If you’ve not read Le Fanu yet, chances are you’ve come across one of the film or television adaptations, especially if you’re of my generation and therefore cut your gothic teeth on Hammer Films and the BBC’s Ghost Stories for Christmas in the 1970s. I got into Le Fanu as a kid having been traumatised by the BBC dramatization of Schalcken the Painter. The vision of the young artist’s first love, Rose, cavorting with the ‘livid and demoniac form of Vanderhausen’ in the catacombs beneath Rotterdam gave me nightmares for weeks. I, of course, immediately searched out the original story, and picked up a second-hand anthology with Peter Cushing on the cover published to promote The Vampire Lovers, the Hammer version of Le Fanu’s vampire story, Carmilla. I was still using this copy at university, which raised a few eyebrows, I can tell you, and Hammer went on to produce their ‘Karnstein Trilogy’, following The Vampire Lovers with Lust for a Vampire and Twins of Evil. Not that these were the first Le Fanu movies; there is also the haunting German Expressionist Vampyr (1932), directed by Carl Dreyer. Who’d have thought lesbian vampires would have had such enduring appeal?
The descendant of a noble Huguenot family, Dubliner J.S. Le Fanu (1814–1873) was in his own time a bestselling author. He was known for his historical, mystery, and sensation fiction (he is credited with inventing the ‘locked-room mystery’ with his story ‘A Passage in the Secret History of an Irish Countess’ published in 1838, three years before Poe’s ‘The Murders in the Rue Morgue’), and above all horror. Described by his friend Alfred Perceval Graves – the father of Robert – as ‘one of the greatest masters of the weird and the terrible’, after his early death at the age of 58, Le Fanu’s reputation was crowded out of Victorian literature by his contemporaries, Dickens, Thackeray, Wilkie Collins, and the Brontës; all of whom he in some form influenced and whose sales he frequently rivalled.
Although called to the bar, Le Fanu chose instead to devote himself to writing, following in the footsteps of his great-uncle, the playwright Richard Brinsley Sheridan, a precarious profession he later described in his novel All in the Dark:
Literary work, the ambition of so many, not a wise one perhaps for those who have any other path before them, but to which men will devote themselves, as to a perverse marriage, contrary to other men’s warnings, and even to their own legible experiences of life in a dream.

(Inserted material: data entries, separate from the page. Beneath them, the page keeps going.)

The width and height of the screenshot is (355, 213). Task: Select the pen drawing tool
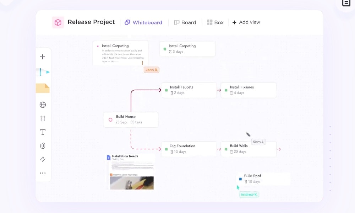click(x=42, y=72)
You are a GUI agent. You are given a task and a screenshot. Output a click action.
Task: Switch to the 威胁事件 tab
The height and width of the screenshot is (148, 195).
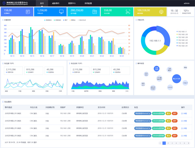coord(56,3)
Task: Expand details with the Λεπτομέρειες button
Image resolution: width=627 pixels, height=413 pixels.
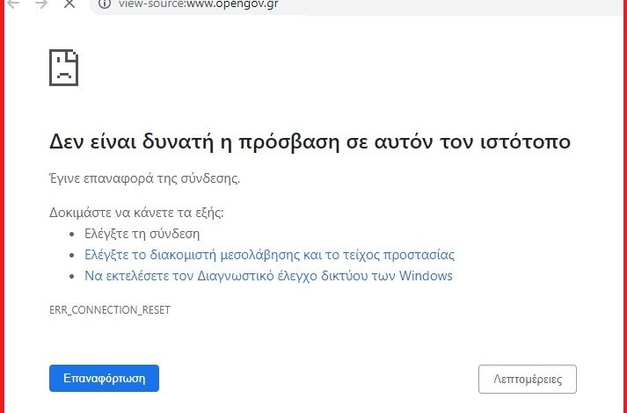Action: 527,379
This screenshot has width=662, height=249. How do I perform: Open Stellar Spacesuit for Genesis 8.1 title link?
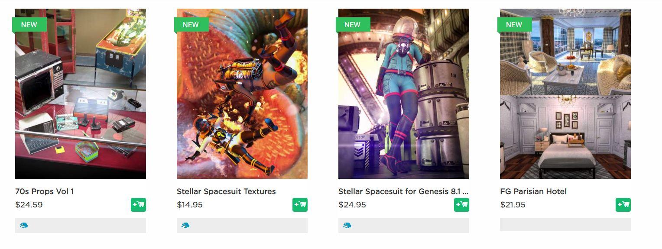pos(403,191)
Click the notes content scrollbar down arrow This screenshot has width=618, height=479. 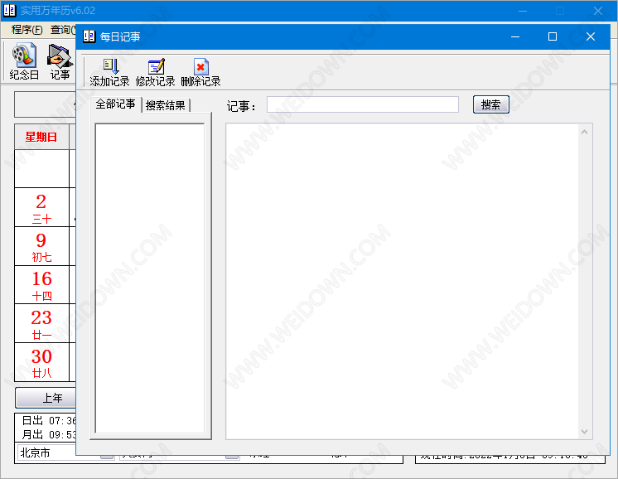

He began contributing articles, ballads, and short stories to the Dublin University Magazine in 1838 including his first supernatural tale, ‘The Ghost and the Bone-Setter’, which is played for laughs, and the chilling ‘Strange Event in the Life of Schalken the Painter’, which isn’t. From 1840, he began acquiring financial interests in several Irish newspapers. Le Fanu had been fascinated by folklore and superstition since his childhood, the Irish journalist Samuel Carter Hall wrote of him:
I knew the brother’s Joseph and William Le Fanu when they were youths at Castle Connell, on the Shannon … They were my guides throughout the beautiful district, and I found them full of anecdote and rich in antiquarian lore, with thorough knowledge of Irish peculiarities.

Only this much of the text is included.